Tsinghua and Moonshot AI unveil PrfaaS KVCache, an LLM node auto-balancing system for enhanced throughput.

Editorial illustration for Moonshot AI, Tsinghua unveil PrfaaS KVCache that auto‑balances LLM nodes for throughput

PrfaaS: AI Nodes Optimized for LLM Peak Performance

Moonshot AI, Tsinghua unveil PrfaaS KVCache that auto‑balances LLM nodes for throughput

By AI Daily Post Edited by Brian Petersen, Editor-in-Chief

April 20, 2026 • Updated: July 4, 2026 • 4 min read

Moonshot AI and Tsinghua have introduced PrfaaS, a cross-datacenter KVCache architecture that automatically rebalances prefill and decode nodes as traffic shifts. The payoff is concrete: median time to first token drops by half, P90 latency by nearly two-thirds, and throughput hits 1.54× the homogeneous baseline. The scheduling layer alone delivers the bulk of that gain, bridging the gap from a naive 1.16×.

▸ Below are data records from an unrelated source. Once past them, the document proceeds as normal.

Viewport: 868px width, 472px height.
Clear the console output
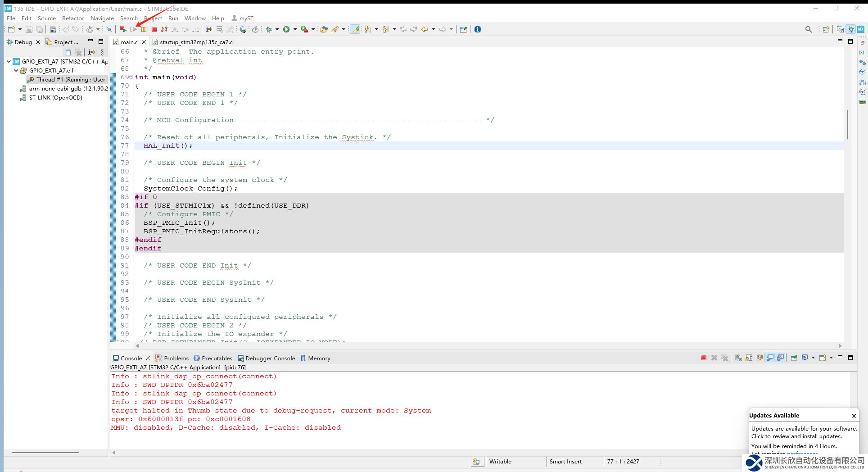(x=738, y=358)
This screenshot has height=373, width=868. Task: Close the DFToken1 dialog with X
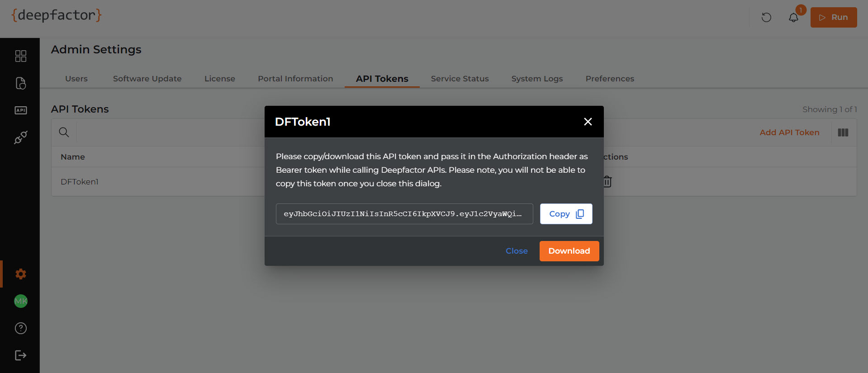tap(588, 122)
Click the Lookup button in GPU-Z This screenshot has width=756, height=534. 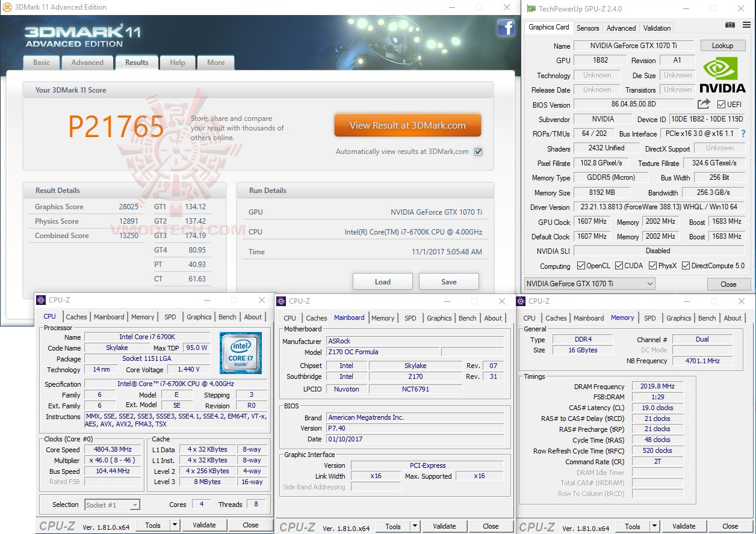tap(722, 45)
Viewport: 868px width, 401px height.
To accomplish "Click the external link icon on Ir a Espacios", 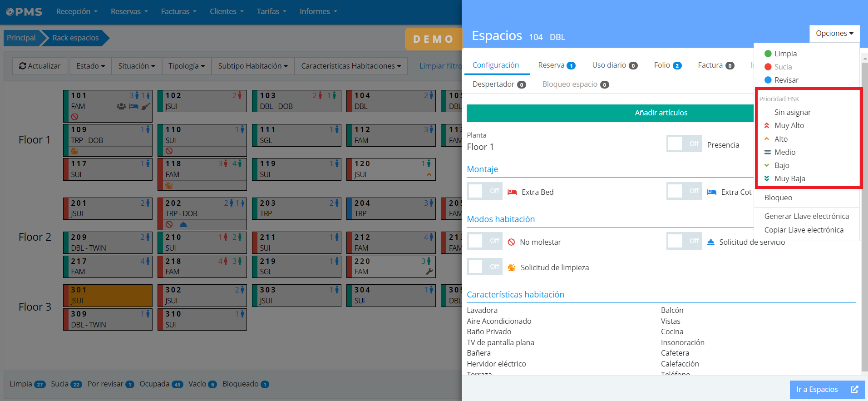I will [x=854, y=389].
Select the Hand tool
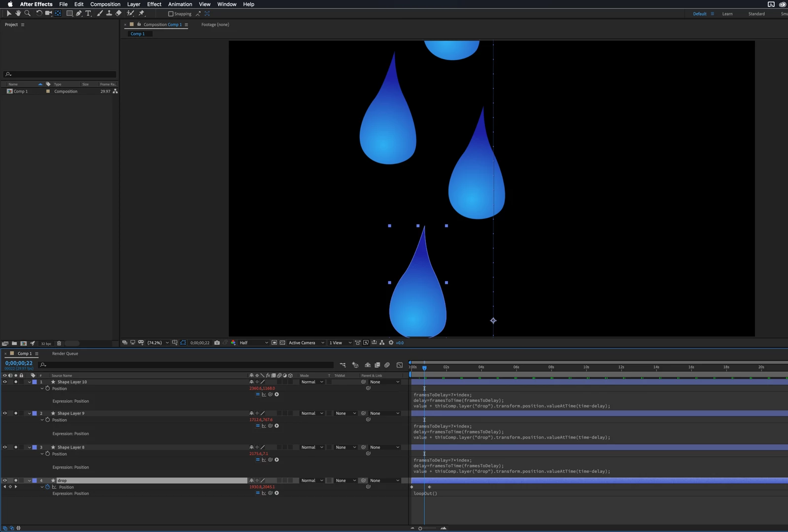 coord(18,13)
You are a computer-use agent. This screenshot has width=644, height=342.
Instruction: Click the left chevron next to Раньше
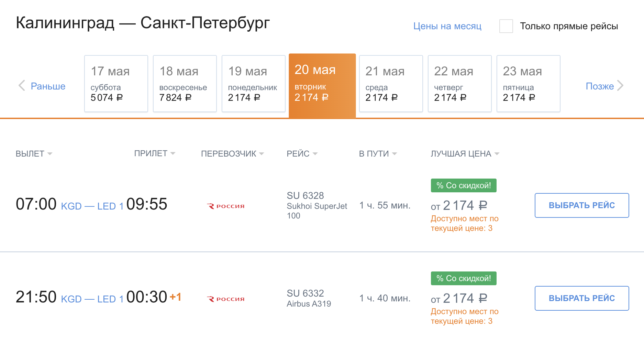pyautogui.click(x=22, y=85)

This is not a lab experiment, it’s a production-ready design with headroom to spare, scaling beyond 10,000 GPUs on standard Ethernet links. As context windows lengthen and phase-specialized hardware arrives, PrfaaS redefines what’s possible for LLM serving today.

At longer timescales, the scheduler rebalances prefill and decode node counts within the local PD cluster as traffic patterns shift, keeping the system near the throughput-optimal operating point. The Numbers In the case study, a PrfaaS cluster of 32 H200 GPUs is paired with a local PD cluster of 64 H20 GPUs, connected by a VPC network providing approximately 100 Gbps of cross-cluster bandwidth. The aggregate PrfaaS egress load under the optimal configuration is approximately 13 Gbps -- just 13% of available Ethernet capacity -- and the paper notes that the PrfaaS cluster remains compute-bound with substantial bandwidth headroom to spare.

The research also projects this to larger deployments: even at the scale of a 10,000-GPU datacenter, the aggregate egress bandwidth required for KVCache transfer totals only about 1.8 Tbps, well within the capacity of modern inter-datacenter links. Mean Time to First Token (TTFT) drops by 50% and P90 TTFT drops by 64% compared to the homogeneous baseline. The naive heterogeneous configuration -- all prefill on H200, all decode on H20, with no routing or scheduling logic -- achieves only 1.16× throughput over the homogeneous baseline, compared to 1.54× for the full PrfaaS-PD system.

The gap between 1.16× and 1.54× isolates the contribution of the scheduling layer and shows it accounts for the majority of the practical gain. The research team positions PrfaaS not as a near-future concept but as a design that is viable today for hybrid-architecture models -- and argues that as context windows grow, KVCache compression techniques mature, and phase-specialized hardware such as NVIDIA's Rubin CPX for prefill and LPU-style chips for decode become more widely available, the case for cross-datacenter PD disaggregation will only strengthen.

Moonshot AI and Tsinghua Researchers Propose PrfaaS: A Cross-Datacenter KVCache Architecture that Rethinks How LLMs are Served at Scale - MarkTechPost

The numbers speak for themselves: a 50% drop in mean TTFT, 64% at P90, and 1.54× throughput over the homogeneous baseline. But the real insight lies in the gap between 1.16× and 1.54×. That gap is the scheduling layer.

It’s not the hardware alone; it’s the intelligence that meters KVCache flow across clusters, that rebalances prefill and decode counts in real time, that keeps the system within spitting distance of the throughput-optimal point. Moonshot AI and Tsinghua have built something that works today, on existing networks, with 13 Gbps of egress load leaving 87% of Ethernet capacity untouched. And the projection to 10,000 GPUs?

1.8 Tbps. Well within reach. This is a blueprint for the disaggregated future.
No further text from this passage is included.